I have found 1TB of fast, reliable (e.g. Samsung 960 Pro or for next level speed maybe Sabrent 2TB Rocket 4 [I have no direct knowledge of Sabrent]) SSD memory is really needed because some of that goes to swapping and other system nonsense. Again, it becomes a matter of budget balancing, however here – especially if you are dealing huge, changeable data sets/simulations and it helps if they load rather quickly – 1.5TB will be better (esp. on Windows). As a good way to satisfice, 1TB SSD and 0.5 or 1TB fast hard drive gives you a place to keep archival info and less often used large resources while still having at hand the things you use the most. Bear in mind that such a setup requires you do the management (what goes into which store) yourself [another reason that 1.5 or 2TB of SSD is nicer … if you do not need a huge amt of fast storage – that’s fine too].

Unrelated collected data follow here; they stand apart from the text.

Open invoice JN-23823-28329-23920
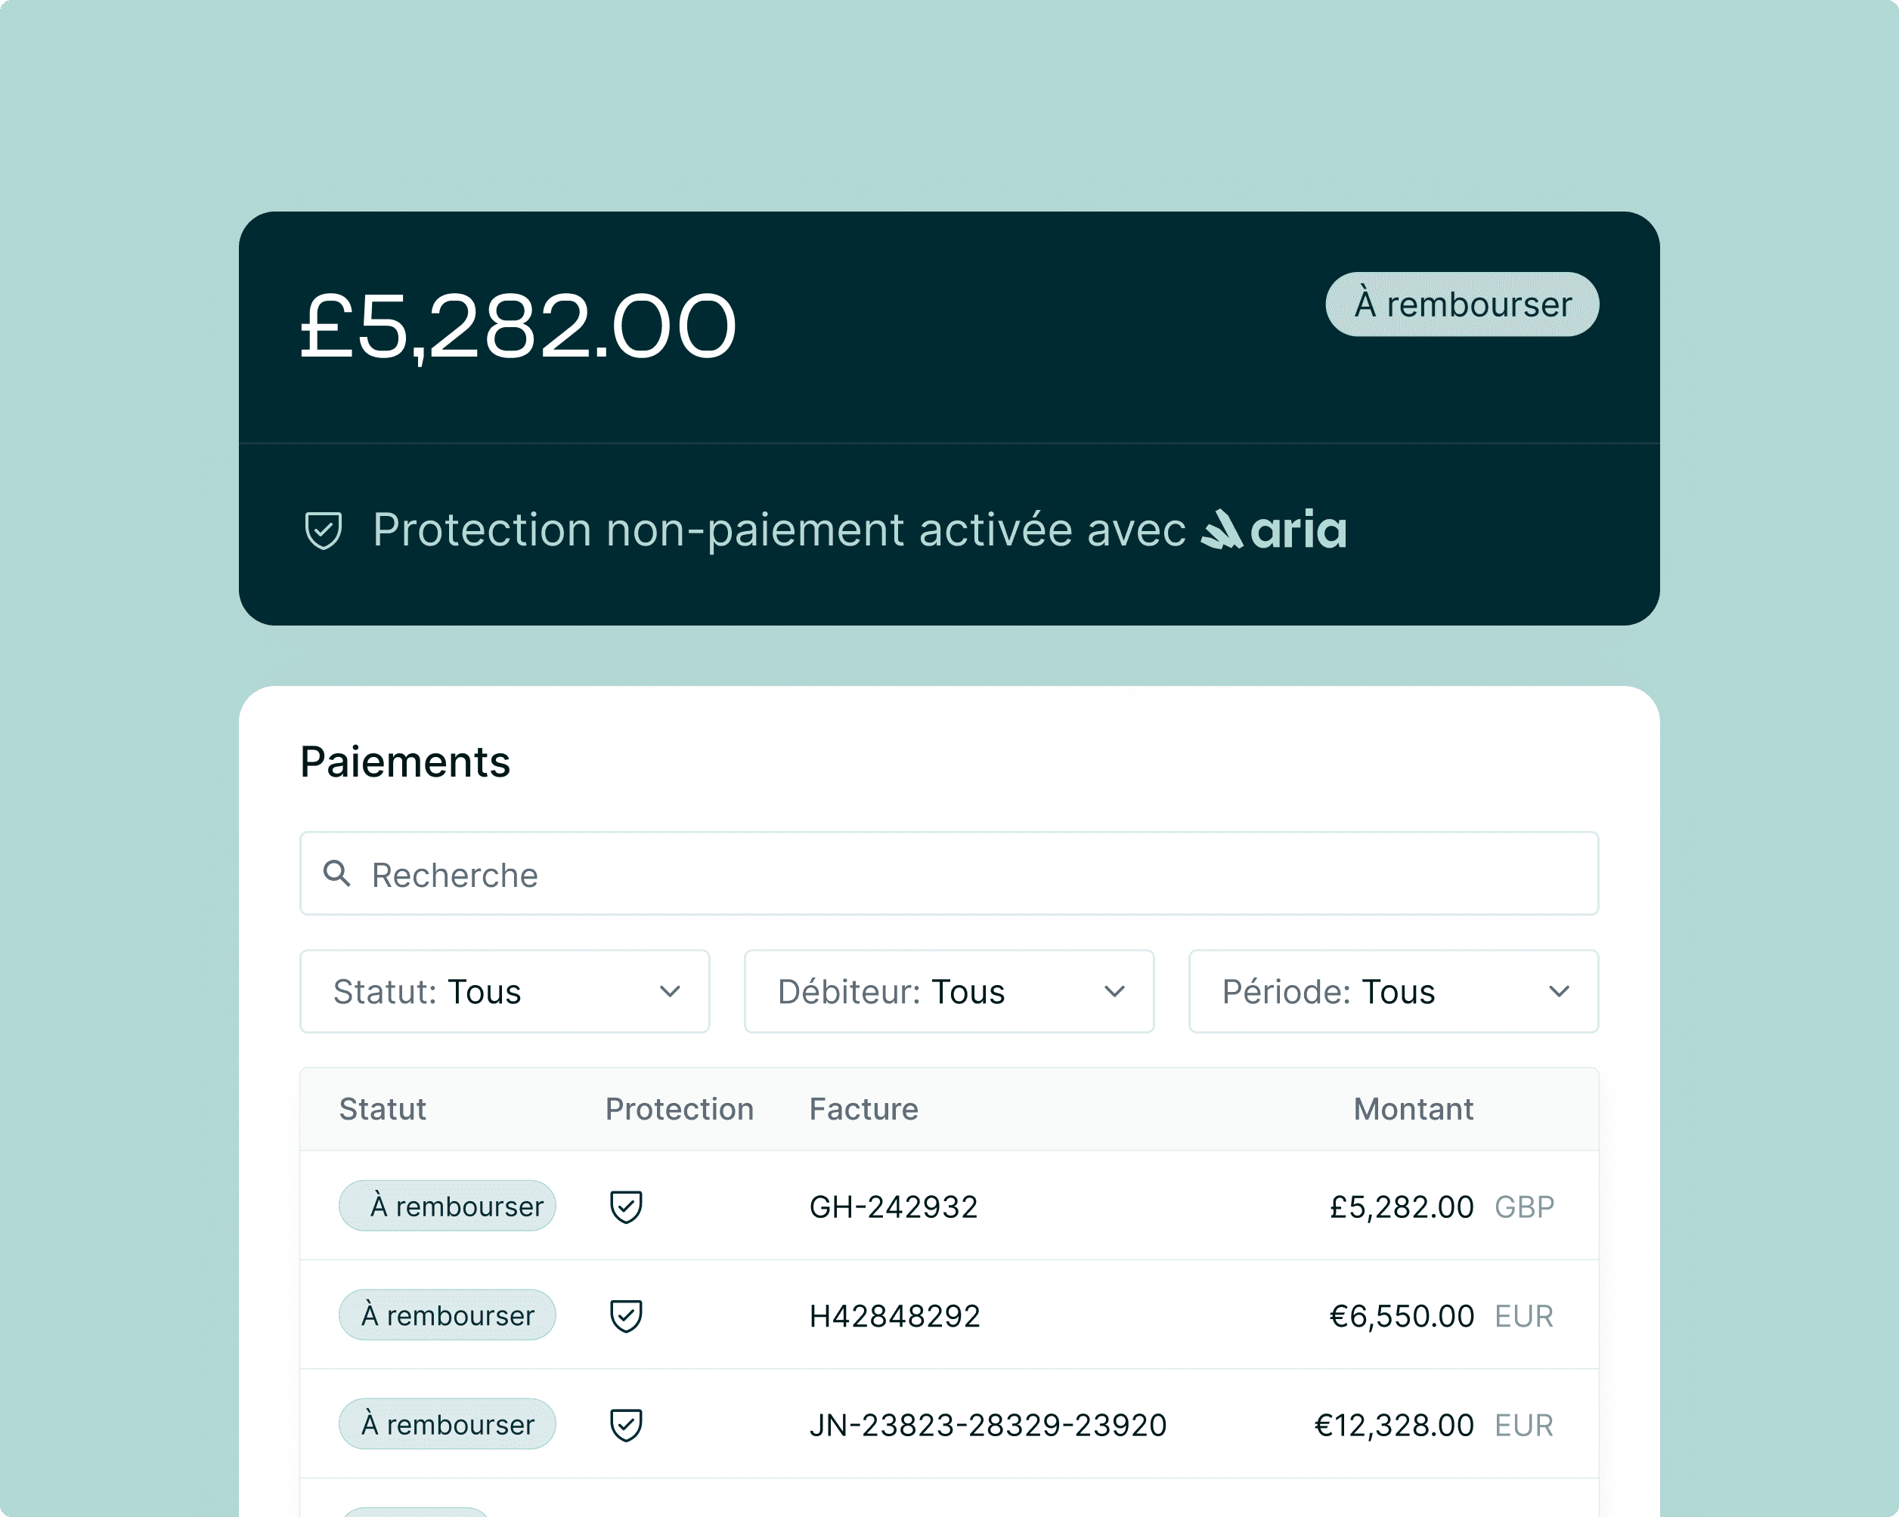1899x1517 pixels. [987, 1425]
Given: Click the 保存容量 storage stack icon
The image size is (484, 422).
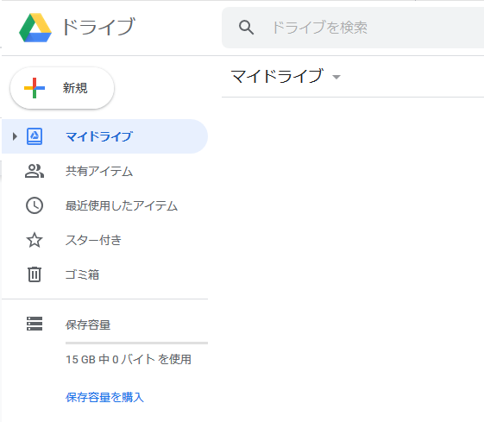Looking at the screenshot, I should 35,324.
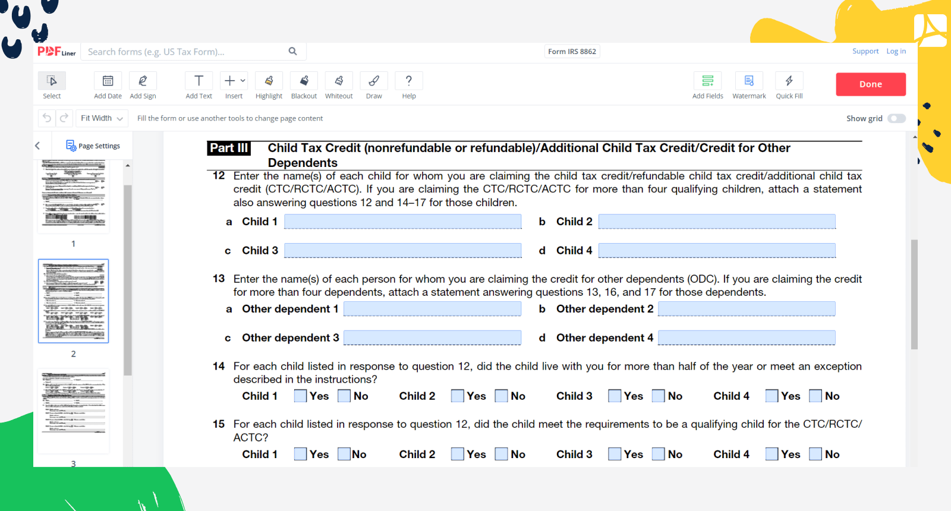The height and width of the screenshot is (511, 951).
Task: Pick the Draw tool
Action: tap(374, 81)
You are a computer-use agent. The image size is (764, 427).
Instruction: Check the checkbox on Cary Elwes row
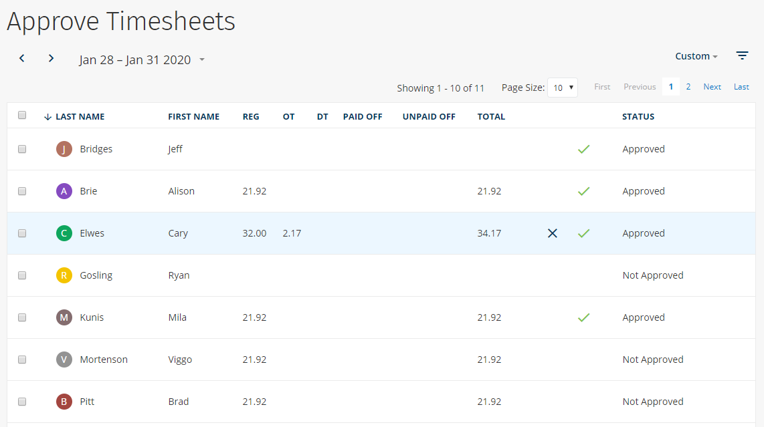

For the CPU, something quite modern (it need not be the fastest of them all, just current with good specs and some local acclaim) – with a healthy number of “threads” is going to help performance. Since you are getting a workstation rather than a portable computer, your base costs are going to be less than for similar performance in a desktop/laptop. Do not ignore the sound or the heat that your box will generate. You should choose models that include good cooling with quiet fans and best are boxes that have noise abatement built in. Both the CPU and the GPU will have their own fans (probably, and that’s best). So each needs to be rather quiet unless your box lives away from your keyboard and monitor.

Do go with a vendor/model that you choose from what others’ recommend. It is easy to be mislead by the write-ups generally available. Members of The Julia Community who are on top of this information have proven highly reliable.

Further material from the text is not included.